EARLY LONGSWORDS, PART I
On one of the forums I came across this question:: 'What evidence do we have for the existence of long swords in the 13th century?'
Well, there is no simple answer. At that time, there was no 'long sword' in the sense of later, eg 15th century or modern terminology. That's why I used to call these 13th century long-handled swords 'early longsword'. I know, a better name would be useful, but there is no other one, and this way we know what it's about right away.
Let`s see about that topic.
First we need to distinguish what is an 'early longsword' with a slightly extended grip (where there is extra room for 2-3 fingers), from a classic longsword, where we can put both hands on the hilt, sometimes slightly apart. Because the length of the grip in the context of anatomy and fencing, is a significant feature in the design of the sword. A deliberate change resulting from the additional possibilities of the sword.

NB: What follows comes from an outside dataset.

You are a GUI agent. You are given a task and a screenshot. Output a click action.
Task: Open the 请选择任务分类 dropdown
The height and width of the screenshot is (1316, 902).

So: when does that start to change?
I will try to show it in a simplified form with examples.
The first sword in the picture is for comparison of proportions, it is a typical one-handed sword, from the same period when people started to think about a longer hilt. Such an extension (additional space for 2-3 fingers) appears in historical sources in the middle of the 13th century. The blade is not much longer, but it is also quickly extended a bit for extra reach, which is made possible by extending the handle. This relationship seems to be gaining ground and leading to the creation of a place for both hands on the hilt sometime around the end of the 13th century. So we already have the proportions and size of the longsword, but the form of the sword, typologically, is still similar to the 13th century swords. Changes in geometry, cross-sections and style lead to the long sword, the first types of which can be found in the mid-14th century. Of course, this is also a consequence of the development of plate armor and other factors.
We should remember that in the 13th, 14th and 15th centuries, both one-handed and these longer swords were fought. We meet them in historical sources sometimes next to each other, despite the fact that the illustrators of e.g. manuscripts showed a personal manner of repeating similar swords in each of their illustrations.
However, a comparison of manuscripts from the same years, finds and tombstones, paintings, etc. gives a fuller picture of the parallel use of many different types of swords on European battlefields during the same periods.
Let us also remember that there was no standardization in this matter, each sword was made to individual order and needs. That's why we meet different lengths, and today we can only talk about ranges and try to find continuity and purpose in it.
So what is the answer to this question? What evidence do we have for the existence of long swords in the 13th century?
In the form of evolution, we have transiently long swords as far back as the 13th century. But in the classic form and proportions that we call the Longsword today, it does not appear until 100 years later, in the second half of the 14th century.
The emergence of the longsword should be seen as a PROCESS spanning about 100 years, not a sudden event or revolutionary change.
It is also worth to mention that the techniques we call 'two-handed, longsword techniques' have also evolved. They didn't suddenly appear. They evolved together with the length of the handle. The thing is that we don't have any fencing treatises written for longswords before 15th century. Which does not mean that they did not know how to fight with such swords before the appearance of treaties. This way, this topic cannot be reduced to a simple division according to the techniques of fencing.
There are also long swords, grips over 160mm, with brazil-nut shape pommels. They are mainly dated to the second half of the 12th century / first half of the 13th century.
These would be exceptions, rather individual cases of no general trend, and here I am writing about a general trend. On the other hand, we have to consider the option that these may be late the 13th century swords, they just STILL have older style pommels.